Tisch shed light on several prominent business founders, sharing the stories of their immigration roots.
Mitchell Gold, Mitchell Gold + Bob Williams
Gold, whose grandparents emigrated from Eastern Europe, co-founded the furniture manufacturer and retailer Mitchell Gold + Bob Williams, which is based in North Carolina. The company employs more than 750 Americans, as well as establishing support for non-profits like the Human Rights Campaign and the Empire State Pride Agenda.
“He established himself as a major force in the furniture business, never having been in the business before he graduated from college,” Tisch said.
Pierre Omidyar, eBay
Omidyar was born in France, the son of Iranian immigrant parents, before his family eventually relocated to the U.S. for his father’s work. By the age of 31, Omidyar was already a billionaire, thanks to the initial public offering of eBay in 1998.
Since then, he and his wife have founded the Omidyar Network, a philanthropic investment network, which has reportedly committed more than $992 million to non-profit organizations and for-profit companies.

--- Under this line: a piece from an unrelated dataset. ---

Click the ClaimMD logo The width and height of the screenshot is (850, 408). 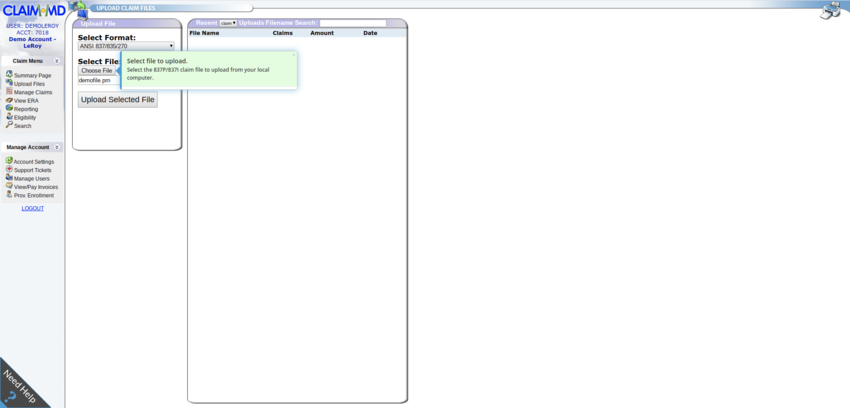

Omidyar has also spearheaded several online journalism ventures, including creating and financing First Look Media, alongside Glenn Greenwald, Laura Poitras and Jeremy Scahill.
Michael Bloomberg, Bloomberg L.P.
The former New York City mayor and billionaire — who got his start at Goldman Sachs — is a descendent of grandparents who emigrated from Belarus and Lithuania. Bloomberg went on to eventually found Bloomberg L.P., a global financial services and mass media company that “changed the way people look at financial analysis.”

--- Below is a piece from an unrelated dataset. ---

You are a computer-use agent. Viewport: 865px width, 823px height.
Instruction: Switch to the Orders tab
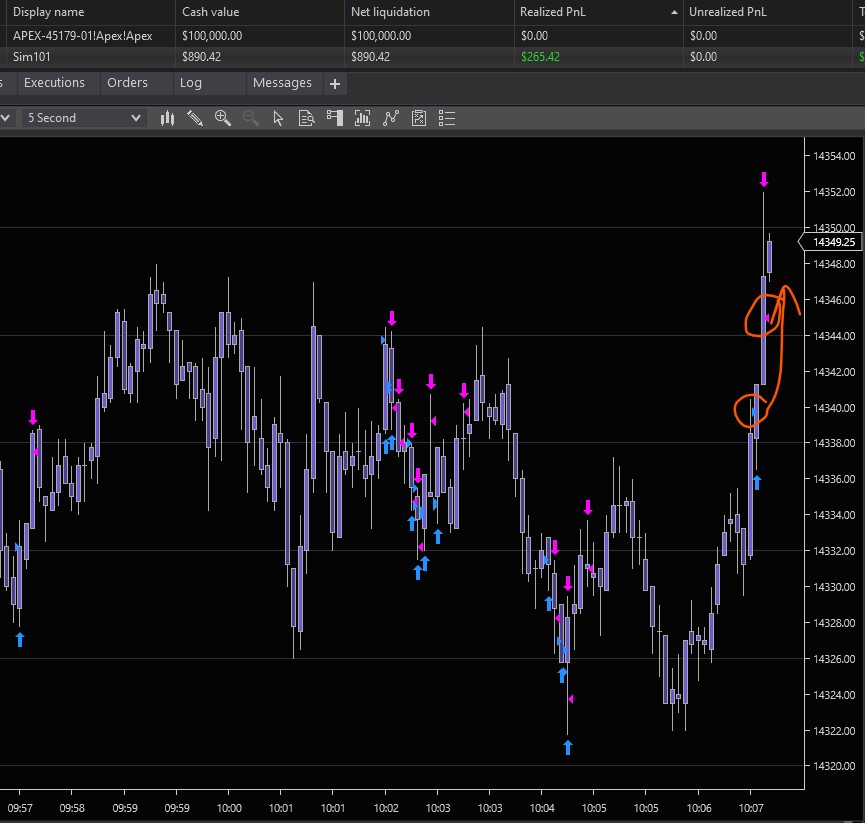127,83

“He changed the way data is delivered,” Tisch added.
Satya Nadella, Microsoft
Nadella was born in India before he emigrated to the U.S. He briefly worked for Sun Microsystems before he joined Microsoft’s staff in 1992. In 2014, Nadella was announced as the new CEO of Microsoft, the third in the company’s history, following Bill Gates and Steve Ballmer.
Although he’s come under fire recently for the company’s work with the U.S. Immigration and Customs Enforcement (some have alleged Microsoft is supplying it cloud services that include deep-learning capabilities and accelerate facial recognition technology), Nadella has since spoken out about the importance of immigration.
“I’ll always come from that personal experience, to advocate for an enlightened immigration policy that allows for the best and the brightest to come to the United States, participate in our economy, pay taxes, create innovations that are going to make us more competitive globally,” he said during an interview with FOX Business’ Maria Bartiromo.